Deciphering Escherichia coli ESBL/pAmpC plasmids through high-throughput third-generation sequencing and hybrid assembly

Extended-spectrum β-lactamases (ESBLs) and plasmid-mediated AmpC (pAmpC) β-lactamases represent a threat for public health. Their dissemination is often mediated by mobile genetic elements (MGEs), but plasmid identification and characterization could be hindered by sequencing limitations. Hybrid assembly may overcome these barriers. Eight ESBL/pAmpC-producing E. coli isolates from broilers were sequenced using Illumina (short-read) and Oxford Nanopore MinION (long-read). Assemblies were generated individually and using a hybrid approach. Plasmids were typed, annotated, and screened for antimicrobial resistance genes (ARGs), MGEs, and virulence factors. Short-read assemblies were highly fragmented, while long reads improved contiguity but showed typing errors. Hybrid assemblies produced the most accurate and complete plasmids, including more circularized plasmids. Long and hybrid assemblies detected IS26 associated with ESBL genes and additional virulence genes not identified by short reads.
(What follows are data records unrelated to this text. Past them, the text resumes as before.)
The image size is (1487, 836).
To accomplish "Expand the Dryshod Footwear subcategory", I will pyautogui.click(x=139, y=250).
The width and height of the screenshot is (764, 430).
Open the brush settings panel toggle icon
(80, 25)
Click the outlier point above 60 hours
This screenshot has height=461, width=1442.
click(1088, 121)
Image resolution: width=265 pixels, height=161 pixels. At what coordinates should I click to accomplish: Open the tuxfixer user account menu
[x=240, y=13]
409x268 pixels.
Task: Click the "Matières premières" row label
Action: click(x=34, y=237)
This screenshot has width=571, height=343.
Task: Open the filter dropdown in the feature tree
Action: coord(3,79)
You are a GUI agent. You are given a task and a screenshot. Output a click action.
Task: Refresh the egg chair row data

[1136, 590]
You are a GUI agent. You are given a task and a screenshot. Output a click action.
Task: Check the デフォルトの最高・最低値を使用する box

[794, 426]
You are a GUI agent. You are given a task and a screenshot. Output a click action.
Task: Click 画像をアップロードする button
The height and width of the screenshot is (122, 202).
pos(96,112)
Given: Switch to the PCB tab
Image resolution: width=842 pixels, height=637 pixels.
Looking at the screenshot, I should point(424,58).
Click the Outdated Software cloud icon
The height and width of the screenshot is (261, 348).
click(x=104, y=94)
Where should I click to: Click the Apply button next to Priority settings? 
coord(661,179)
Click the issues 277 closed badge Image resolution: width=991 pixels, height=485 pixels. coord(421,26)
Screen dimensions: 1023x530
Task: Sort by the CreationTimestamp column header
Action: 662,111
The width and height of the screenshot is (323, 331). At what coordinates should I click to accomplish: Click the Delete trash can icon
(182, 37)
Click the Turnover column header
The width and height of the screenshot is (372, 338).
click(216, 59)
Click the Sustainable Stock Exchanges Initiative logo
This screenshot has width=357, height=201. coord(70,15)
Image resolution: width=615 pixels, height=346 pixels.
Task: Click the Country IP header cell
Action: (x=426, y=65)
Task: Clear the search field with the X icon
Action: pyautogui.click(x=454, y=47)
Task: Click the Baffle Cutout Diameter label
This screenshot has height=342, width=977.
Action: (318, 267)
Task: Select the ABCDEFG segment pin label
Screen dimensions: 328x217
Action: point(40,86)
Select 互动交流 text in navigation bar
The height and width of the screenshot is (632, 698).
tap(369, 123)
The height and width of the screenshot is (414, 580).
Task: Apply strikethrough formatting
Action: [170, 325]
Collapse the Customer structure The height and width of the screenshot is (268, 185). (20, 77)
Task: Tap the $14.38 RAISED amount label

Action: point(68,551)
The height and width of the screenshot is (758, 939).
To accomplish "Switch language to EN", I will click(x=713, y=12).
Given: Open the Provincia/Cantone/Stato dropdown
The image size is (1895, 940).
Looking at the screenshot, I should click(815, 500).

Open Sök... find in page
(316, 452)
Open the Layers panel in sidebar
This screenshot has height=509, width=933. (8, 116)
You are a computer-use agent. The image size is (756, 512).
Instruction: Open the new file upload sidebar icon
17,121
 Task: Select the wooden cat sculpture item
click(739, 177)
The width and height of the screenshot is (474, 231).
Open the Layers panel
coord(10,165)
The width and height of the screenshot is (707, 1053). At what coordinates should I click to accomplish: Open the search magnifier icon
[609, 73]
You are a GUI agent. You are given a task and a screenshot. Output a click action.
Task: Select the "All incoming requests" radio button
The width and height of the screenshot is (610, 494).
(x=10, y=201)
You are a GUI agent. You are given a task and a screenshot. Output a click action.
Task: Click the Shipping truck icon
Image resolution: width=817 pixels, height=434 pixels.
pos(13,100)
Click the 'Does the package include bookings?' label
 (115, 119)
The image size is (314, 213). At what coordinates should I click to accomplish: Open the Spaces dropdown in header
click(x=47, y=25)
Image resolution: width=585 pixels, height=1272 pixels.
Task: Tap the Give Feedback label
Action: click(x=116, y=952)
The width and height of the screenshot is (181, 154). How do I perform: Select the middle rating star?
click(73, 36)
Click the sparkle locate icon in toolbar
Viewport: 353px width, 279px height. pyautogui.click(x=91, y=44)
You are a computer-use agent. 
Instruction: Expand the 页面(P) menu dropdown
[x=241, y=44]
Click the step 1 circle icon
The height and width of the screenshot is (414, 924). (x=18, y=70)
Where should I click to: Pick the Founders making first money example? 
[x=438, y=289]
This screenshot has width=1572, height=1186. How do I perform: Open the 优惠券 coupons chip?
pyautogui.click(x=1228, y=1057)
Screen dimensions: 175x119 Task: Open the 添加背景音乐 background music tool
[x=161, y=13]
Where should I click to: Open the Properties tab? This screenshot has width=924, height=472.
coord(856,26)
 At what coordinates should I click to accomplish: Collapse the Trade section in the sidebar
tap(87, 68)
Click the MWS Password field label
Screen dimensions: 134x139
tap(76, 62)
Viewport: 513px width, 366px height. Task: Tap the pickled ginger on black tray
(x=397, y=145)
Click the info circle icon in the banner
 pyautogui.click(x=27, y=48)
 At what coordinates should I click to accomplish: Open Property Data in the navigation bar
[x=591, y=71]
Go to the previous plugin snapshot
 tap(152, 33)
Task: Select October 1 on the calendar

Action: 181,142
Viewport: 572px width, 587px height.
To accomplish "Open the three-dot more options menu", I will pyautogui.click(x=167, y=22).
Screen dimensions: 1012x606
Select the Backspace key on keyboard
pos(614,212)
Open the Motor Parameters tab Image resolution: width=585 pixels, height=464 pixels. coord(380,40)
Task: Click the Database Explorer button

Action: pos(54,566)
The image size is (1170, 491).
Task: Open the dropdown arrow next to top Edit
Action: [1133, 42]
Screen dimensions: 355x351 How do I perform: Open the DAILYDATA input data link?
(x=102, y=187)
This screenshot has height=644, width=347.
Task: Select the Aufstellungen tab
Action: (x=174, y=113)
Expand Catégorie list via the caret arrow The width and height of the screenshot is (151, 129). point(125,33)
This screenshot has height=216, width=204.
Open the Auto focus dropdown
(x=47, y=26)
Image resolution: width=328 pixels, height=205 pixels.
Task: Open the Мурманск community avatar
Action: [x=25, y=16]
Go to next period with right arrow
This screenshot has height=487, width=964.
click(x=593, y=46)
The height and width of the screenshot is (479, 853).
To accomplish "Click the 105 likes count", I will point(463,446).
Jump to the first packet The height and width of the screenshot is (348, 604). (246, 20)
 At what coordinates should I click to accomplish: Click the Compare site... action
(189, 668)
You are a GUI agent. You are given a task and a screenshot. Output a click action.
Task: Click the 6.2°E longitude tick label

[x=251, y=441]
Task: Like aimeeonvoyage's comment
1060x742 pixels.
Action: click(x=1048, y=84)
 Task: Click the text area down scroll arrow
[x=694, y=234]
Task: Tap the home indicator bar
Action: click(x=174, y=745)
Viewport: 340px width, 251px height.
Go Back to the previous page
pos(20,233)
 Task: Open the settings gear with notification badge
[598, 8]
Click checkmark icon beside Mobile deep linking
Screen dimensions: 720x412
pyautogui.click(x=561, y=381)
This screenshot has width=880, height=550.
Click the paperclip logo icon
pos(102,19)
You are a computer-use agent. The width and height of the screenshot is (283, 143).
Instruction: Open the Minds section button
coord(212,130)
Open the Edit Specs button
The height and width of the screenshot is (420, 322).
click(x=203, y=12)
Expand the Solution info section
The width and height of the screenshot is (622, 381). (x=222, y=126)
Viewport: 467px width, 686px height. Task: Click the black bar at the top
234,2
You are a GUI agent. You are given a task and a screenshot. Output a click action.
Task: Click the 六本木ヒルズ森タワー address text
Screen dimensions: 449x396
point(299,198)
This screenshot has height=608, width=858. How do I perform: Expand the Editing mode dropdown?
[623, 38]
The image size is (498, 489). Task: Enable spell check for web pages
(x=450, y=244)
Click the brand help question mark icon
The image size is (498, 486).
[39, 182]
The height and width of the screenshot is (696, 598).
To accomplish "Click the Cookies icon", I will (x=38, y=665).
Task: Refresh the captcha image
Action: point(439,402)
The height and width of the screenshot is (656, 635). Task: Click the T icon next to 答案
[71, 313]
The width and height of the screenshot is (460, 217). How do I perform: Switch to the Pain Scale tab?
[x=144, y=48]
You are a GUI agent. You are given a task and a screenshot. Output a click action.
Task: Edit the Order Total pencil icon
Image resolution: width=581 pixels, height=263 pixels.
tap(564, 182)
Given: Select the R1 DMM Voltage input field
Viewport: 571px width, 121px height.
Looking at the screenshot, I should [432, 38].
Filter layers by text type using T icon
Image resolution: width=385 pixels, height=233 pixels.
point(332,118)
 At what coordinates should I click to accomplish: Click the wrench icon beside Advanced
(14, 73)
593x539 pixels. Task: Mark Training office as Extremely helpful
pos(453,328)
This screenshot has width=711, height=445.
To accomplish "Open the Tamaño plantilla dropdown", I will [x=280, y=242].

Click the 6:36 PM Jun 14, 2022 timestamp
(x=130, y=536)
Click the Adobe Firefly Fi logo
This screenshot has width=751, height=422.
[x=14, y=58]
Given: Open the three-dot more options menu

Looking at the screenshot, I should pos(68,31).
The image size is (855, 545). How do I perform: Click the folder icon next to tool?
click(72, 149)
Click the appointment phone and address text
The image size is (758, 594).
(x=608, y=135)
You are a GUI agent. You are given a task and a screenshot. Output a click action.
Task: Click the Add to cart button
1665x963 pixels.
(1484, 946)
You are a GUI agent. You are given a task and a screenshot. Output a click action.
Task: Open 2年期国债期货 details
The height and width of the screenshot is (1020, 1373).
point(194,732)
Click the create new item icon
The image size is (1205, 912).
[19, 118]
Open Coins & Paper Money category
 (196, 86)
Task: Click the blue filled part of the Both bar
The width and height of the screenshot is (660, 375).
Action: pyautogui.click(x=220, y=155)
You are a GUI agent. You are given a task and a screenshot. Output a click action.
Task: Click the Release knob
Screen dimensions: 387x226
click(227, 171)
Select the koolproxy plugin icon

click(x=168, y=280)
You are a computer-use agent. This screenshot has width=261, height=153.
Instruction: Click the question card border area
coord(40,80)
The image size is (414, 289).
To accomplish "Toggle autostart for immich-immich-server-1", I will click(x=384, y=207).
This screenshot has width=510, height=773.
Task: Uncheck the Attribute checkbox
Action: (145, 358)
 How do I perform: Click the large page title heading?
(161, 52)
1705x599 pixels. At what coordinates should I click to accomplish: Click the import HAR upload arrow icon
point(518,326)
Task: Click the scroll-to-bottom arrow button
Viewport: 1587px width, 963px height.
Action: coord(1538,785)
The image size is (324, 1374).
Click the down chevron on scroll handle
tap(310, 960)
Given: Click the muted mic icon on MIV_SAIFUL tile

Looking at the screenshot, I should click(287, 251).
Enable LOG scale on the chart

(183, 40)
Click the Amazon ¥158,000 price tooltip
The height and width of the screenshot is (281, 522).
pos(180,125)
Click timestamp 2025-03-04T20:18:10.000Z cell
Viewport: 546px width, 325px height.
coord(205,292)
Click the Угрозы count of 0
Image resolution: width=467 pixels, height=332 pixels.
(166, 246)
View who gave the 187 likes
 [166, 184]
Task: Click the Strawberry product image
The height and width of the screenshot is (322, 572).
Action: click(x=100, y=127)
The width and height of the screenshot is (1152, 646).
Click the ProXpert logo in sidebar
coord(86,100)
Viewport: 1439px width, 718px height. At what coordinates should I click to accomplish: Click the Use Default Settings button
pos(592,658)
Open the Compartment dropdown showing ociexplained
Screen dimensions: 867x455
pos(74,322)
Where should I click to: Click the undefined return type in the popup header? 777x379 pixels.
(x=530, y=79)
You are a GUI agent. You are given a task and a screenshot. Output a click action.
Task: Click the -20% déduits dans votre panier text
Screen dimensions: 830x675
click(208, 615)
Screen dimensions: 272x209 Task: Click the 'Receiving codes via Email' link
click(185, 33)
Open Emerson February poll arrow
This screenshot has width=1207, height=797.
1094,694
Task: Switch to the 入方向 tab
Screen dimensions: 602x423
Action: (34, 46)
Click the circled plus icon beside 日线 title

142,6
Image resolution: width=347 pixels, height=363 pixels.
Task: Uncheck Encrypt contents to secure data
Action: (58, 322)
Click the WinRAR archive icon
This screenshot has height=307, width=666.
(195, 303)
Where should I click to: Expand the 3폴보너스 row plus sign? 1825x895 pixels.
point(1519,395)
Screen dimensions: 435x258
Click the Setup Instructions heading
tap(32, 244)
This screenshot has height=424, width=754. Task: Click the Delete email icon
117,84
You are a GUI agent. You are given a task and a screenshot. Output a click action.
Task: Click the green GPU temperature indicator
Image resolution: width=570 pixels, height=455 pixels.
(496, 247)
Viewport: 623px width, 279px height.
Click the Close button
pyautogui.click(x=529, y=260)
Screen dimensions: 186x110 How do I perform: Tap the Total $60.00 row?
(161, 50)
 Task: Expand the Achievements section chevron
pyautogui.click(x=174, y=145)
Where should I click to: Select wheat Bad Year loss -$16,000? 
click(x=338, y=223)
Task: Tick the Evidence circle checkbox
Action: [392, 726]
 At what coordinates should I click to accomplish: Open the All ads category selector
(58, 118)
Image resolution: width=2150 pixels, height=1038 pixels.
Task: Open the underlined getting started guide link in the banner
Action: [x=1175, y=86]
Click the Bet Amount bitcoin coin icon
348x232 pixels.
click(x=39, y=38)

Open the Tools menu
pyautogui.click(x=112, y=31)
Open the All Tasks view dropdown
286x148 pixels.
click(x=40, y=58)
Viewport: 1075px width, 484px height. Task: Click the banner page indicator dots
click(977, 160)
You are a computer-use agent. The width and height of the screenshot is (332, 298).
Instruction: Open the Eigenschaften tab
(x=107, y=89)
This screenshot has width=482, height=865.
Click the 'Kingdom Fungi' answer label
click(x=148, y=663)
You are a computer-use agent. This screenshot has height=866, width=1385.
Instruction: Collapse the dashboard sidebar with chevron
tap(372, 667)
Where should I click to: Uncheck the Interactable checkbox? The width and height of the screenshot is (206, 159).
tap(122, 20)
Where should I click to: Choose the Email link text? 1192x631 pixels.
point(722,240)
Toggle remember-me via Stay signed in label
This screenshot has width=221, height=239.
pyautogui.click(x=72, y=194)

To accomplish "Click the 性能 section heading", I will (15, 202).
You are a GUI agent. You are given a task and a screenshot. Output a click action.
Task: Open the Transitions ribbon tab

ARG profiles were consistent across methods, but structural resolution and contextualization of resistance loci were superior in hybrid assembly. Hybrid assembly integrates the strengths of short- and long-read sequencing, enabling accurate plasmid reconstruction and improved detection of resistance-associated MGEs. This approach may enhance genomic surveillance of ESBL/pAmpC plasmids and support strategies to mitigate antimicrobial resistance.